# THE TASK
Go to the line below that has "The width and", print it and each line after it exactly, and stop after the line that has "The image size is (592, 370)."; leave out pictures.

[Saved entries]

· · ·

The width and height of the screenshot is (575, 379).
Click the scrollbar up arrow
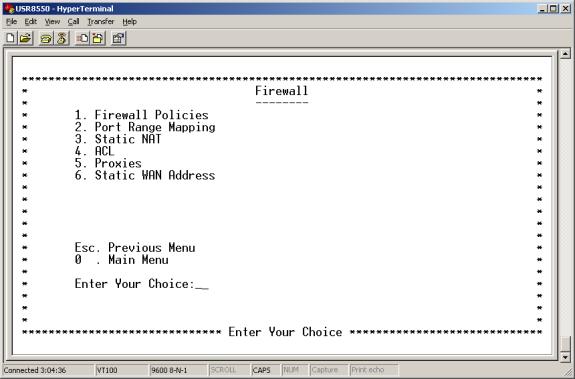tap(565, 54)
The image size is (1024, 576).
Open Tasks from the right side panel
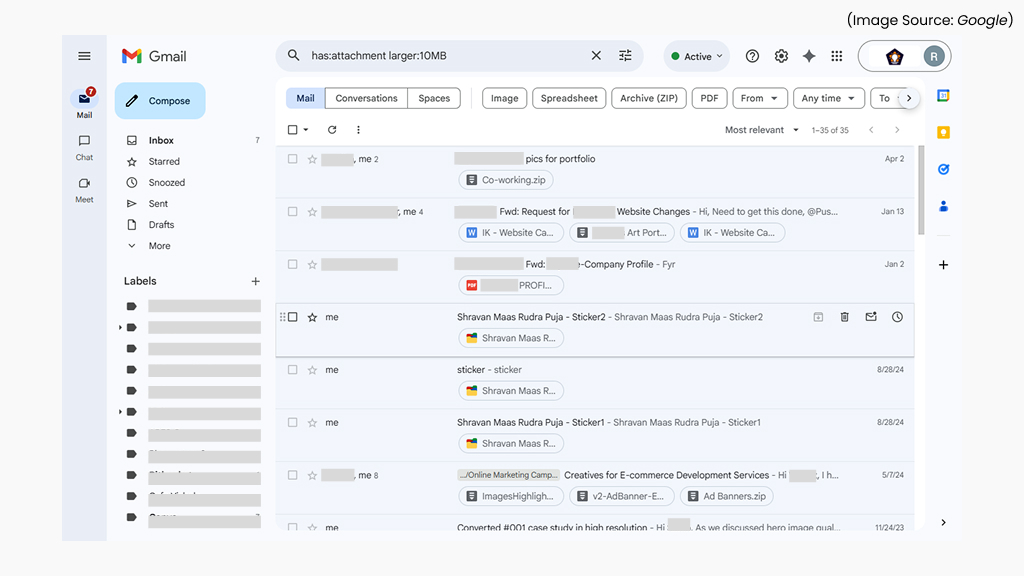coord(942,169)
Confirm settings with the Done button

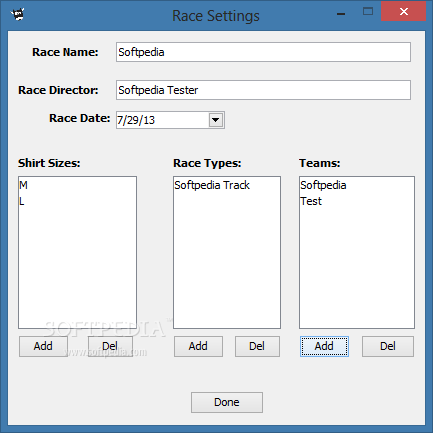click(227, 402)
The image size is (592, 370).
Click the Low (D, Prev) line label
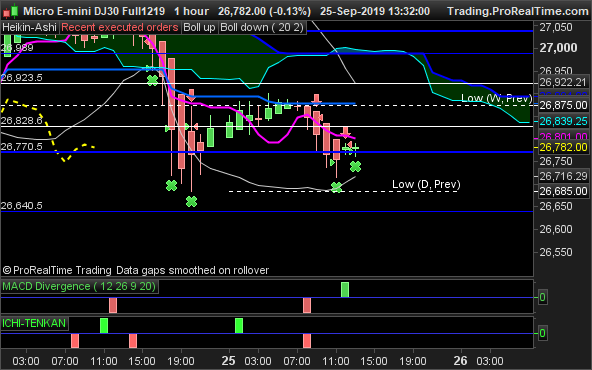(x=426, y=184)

· · ·

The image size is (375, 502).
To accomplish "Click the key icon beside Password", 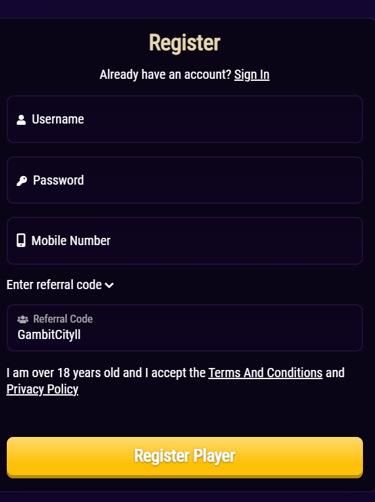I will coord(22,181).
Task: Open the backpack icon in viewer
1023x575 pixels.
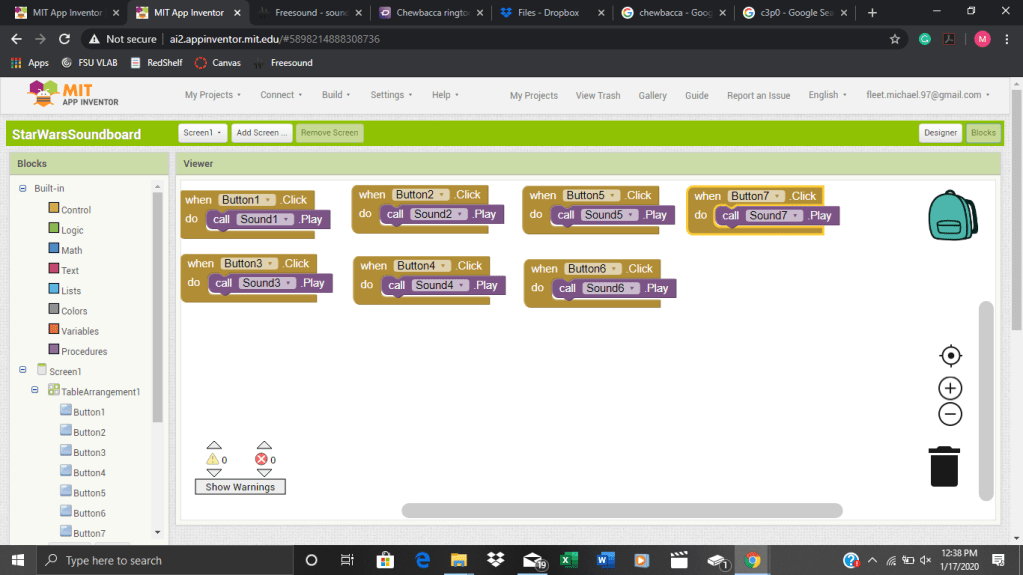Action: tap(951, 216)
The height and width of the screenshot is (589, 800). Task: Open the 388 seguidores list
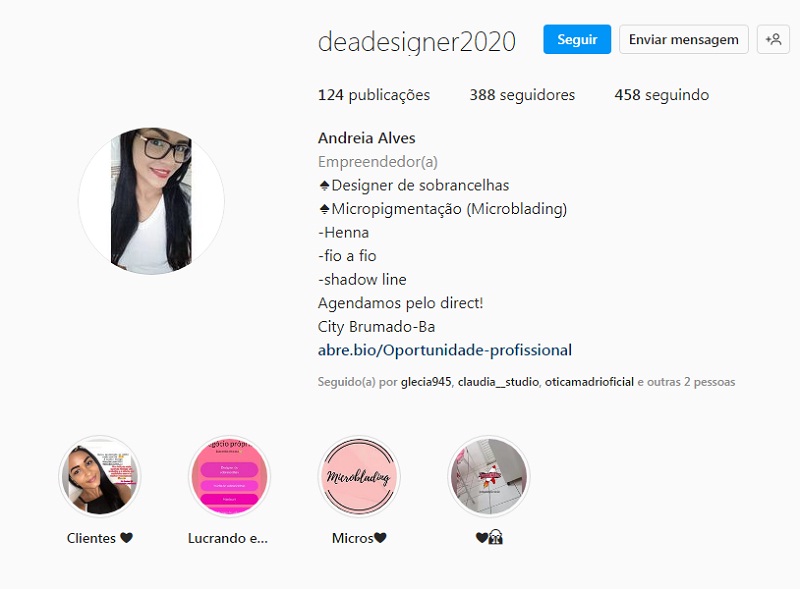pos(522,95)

· · ·

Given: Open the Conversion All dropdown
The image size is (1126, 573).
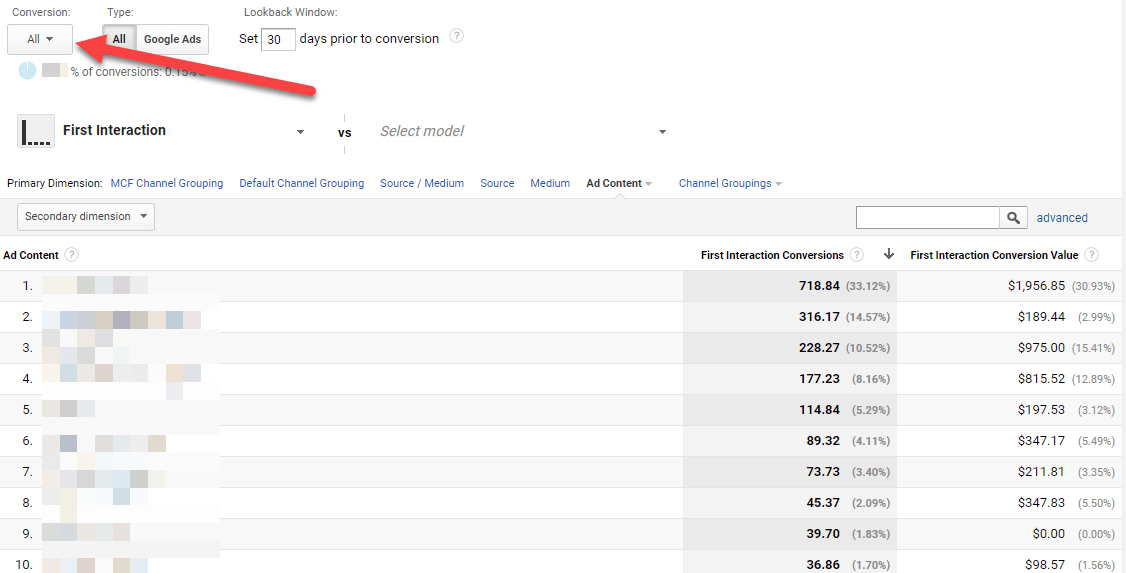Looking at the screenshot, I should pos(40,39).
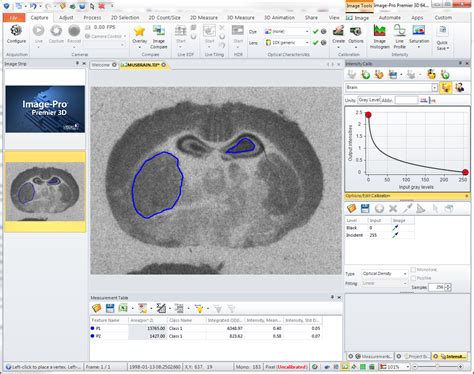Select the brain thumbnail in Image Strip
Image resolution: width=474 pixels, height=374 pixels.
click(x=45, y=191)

· · ·

# TASK OUTPUT
The width and height of the screenshot is (575, 379).
Click the scrollbar up arrow
tap(565, 54)
The image size is (1024, 576).
Open Tasks from the right side panel
coord(942,169)
Confirm settings with the Done button

click(227, 402)
The image size is (592, 370).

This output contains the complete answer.